- [Work instructions] Only the lines from the line with "This screenshot has" through the end of the records belong in your reply, copied exactly, with every picture left out.

- [Excerpted data]
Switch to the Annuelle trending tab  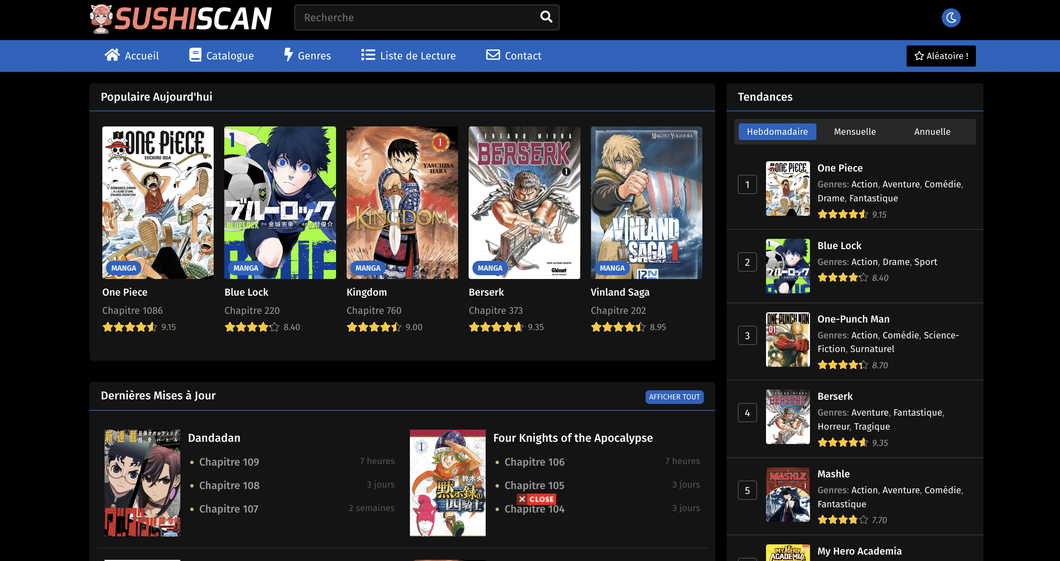(x=932, y=132)
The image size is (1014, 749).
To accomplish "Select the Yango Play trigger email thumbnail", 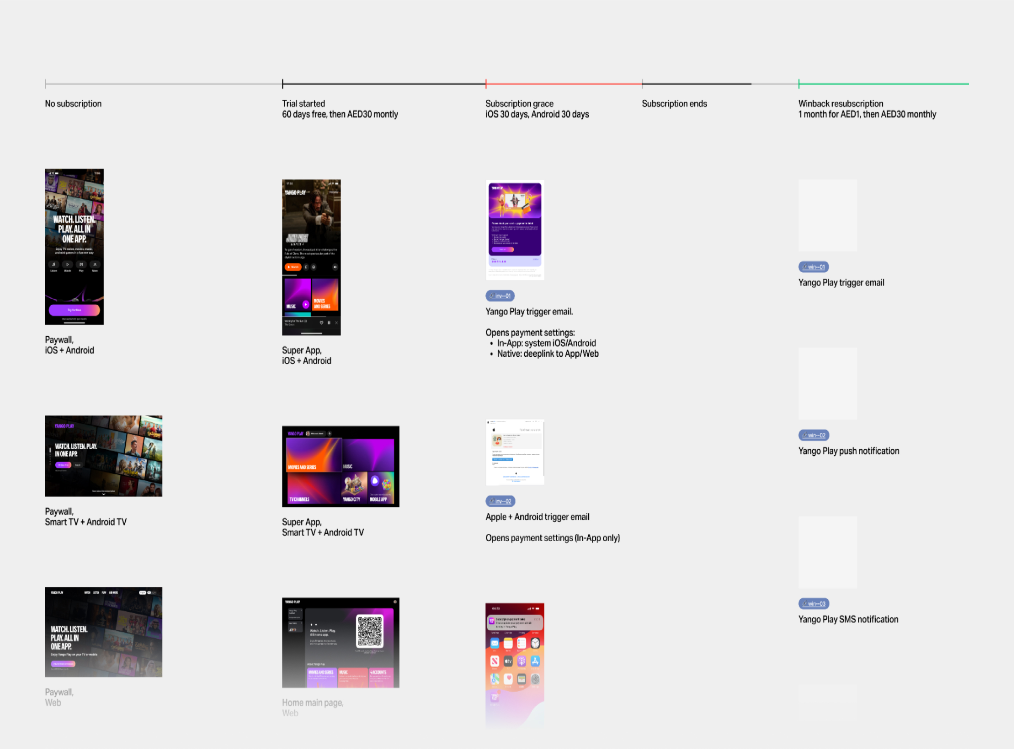I will coord(514,229).
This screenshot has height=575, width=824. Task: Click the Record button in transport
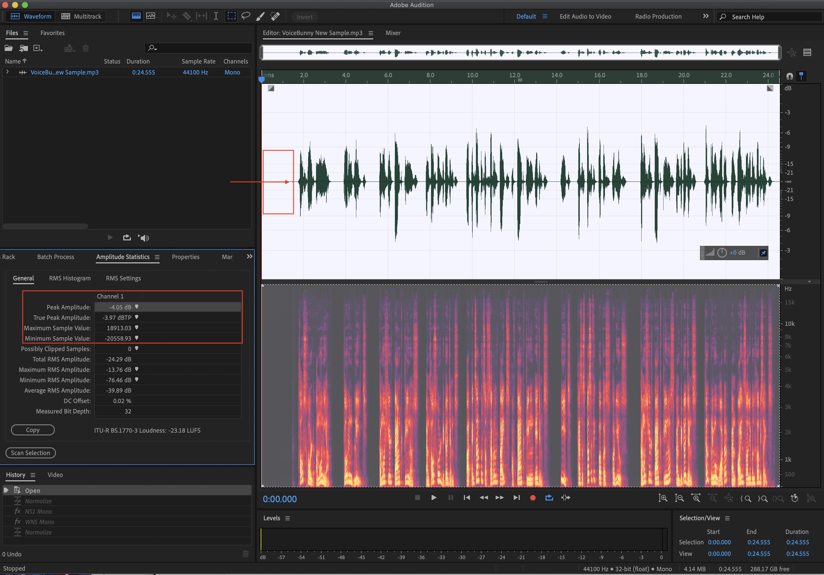pos(533,497)
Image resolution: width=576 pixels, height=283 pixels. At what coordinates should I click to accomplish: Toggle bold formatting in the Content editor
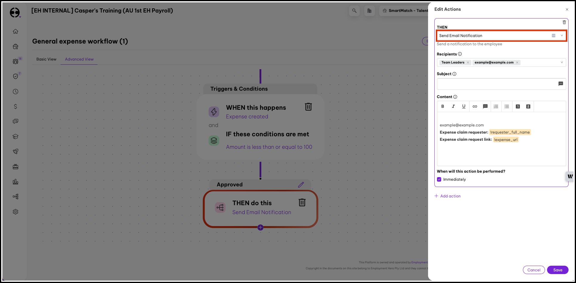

- [Output]
This screenshot has height=575, width=824. Task: Click the Record button in transport
pos(533,497)
Image resolution: width=576 pixels, height=283 pixels. At what coordinates should I click to accomplish: Toggle bold formatting in the Content editor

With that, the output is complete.